2025-11-14 - Agentic AI
I had a great back and forth with a student in the RL course that helped clarify the notion of "Agentic AI" for me. As someone who deals with strict definitions of agents in the RL field, LLMs being able to make API calls didn't initially strike me as something that, on its own, should be considered agentic. Nevertheless, this exchange proved fruitful for both of us, so I'll share my conclusion below:
You’re right that LLMs fit the formal definition of a stochastic policy, and that formalization has clearly been productive for fine-tuning and alignment work (RLHF and related methods). I still believe they don’t constitute RL agents in the formal sense - at least the foundation models don’t.

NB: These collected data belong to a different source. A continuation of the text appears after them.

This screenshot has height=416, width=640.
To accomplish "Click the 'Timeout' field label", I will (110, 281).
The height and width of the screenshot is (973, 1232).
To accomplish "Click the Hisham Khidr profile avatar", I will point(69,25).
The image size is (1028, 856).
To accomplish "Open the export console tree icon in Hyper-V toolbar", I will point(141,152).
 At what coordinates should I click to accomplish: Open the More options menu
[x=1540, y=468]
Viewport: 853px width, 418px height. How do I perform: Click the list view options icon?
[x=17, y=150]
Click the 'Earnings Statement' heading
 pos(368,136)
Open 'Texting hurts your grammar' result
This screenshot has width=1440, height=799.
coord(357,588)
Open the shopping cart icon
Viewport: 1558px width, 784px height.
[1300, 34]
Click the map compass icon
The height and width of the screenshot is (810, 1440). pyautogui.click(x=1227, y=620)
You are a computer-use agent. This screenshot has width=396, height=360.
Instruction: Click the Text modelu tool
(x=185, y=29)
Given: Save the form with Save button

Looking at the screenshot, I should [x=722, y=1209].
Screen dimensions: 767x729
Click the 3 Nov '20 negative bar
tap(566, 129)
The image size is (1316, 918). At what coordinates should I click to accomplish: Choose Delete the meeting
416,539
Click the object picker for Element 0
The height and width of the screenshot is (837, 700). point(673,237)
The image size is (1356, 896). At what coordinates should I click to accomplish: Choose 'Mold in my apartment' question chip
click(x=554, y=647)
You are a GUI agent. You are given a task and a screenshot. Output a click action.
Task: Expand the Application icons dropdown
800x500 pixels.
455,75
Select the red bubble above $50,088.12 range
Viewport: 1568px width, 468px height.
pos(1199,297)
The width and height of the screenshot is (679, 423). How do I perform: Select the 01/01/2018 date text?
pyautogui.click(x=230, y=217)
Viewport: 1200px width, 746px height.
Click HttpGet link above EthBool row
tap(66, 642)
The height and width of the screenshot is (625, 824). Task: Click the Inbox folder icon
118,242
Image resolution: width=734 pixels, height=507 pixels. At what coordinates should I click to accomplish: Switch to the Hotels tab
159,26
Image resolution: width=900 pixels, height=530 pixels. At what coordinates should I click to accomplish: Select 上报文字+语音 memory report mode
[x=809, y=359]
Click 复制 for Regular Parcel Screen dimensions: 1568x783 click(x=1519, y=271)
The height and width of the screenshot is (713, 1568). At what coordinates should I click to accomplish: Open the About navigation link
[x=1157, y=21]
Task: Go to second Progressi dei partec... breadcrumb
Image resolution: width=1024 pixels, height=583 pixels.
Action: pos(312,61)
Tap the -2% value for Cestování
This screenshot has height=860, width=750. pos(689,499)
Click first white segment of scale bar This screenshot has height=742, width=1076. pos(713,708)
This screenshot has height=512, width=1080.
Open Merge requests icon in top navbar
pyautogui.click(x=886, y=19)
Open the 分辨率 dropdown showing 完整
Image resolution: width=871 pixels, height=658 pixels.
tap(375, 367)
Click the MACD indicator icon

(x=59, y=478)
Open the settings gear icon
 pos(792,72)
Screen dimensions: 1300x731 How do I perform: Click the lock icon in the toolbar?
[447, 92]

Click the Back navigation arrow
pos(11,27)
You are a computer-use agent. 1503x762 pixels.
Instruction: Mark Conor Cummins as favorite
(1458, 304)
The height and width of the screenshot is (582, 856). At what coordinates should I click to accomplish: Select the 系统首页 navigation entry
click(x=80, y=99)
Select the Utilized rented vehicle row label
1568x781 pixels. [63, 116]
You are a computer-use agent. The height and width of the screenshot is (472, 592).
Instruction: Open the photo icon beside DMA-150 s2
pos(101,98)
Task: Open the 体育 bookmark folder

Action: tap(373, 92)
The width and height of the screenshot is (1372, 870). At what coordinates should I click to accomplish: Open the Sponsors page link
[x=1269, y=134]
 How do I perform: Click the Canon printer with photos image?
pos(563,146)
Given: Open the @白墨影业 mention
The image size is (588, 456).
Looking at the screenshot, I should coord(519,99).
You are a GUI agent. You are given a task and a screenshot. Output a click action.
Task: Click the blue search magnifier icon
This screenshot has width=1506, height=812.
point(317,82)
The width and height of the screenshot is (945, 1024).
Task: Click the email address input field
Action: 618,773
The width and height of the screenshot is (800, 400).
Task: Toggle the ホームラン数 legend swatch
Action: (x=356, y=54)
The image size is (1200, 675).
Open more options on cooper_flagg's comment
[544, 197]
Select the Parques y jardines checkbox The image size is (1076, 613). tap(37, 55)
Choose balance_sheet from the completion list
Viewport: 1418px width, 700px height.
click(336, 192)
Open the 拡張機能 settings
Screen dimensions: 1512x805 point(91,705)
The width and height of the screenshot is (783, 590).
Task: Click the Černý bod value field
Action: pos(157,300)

Where I think we differ is less about the math and more about terminology. To me, calling something an "agent" or an "RL agent" implies interaction with an environment that has external state transitions - where actions change the world state independently of the agent’s internal model. In the LLM’s case, the "environment" is usually just its own sequential generation process, which makes it feel categorically different, even if the MDP formalism applies.
That said, I do think the interaction with an LLM constitutes a form of I-POMDP. And as I’m writing this, I realize that’s likely the justification for calling it "agentic AI." So I’ll soften my initial claim: the reason LLMs can act as agents isn’t because of their internal model (which isn’t an RL agent), but because their models can interact with other agents, allowing them to functionally be considered agents in a broader system.
So we’re really talking about a few notions of policy here: the LLM’s own predictive distribution as a policy, and the emergent policy that arises when it interacts with humans or other agents.
This has been helpful for me. I hope it has offered something clarifying to anyone else. Thanks for the discussion.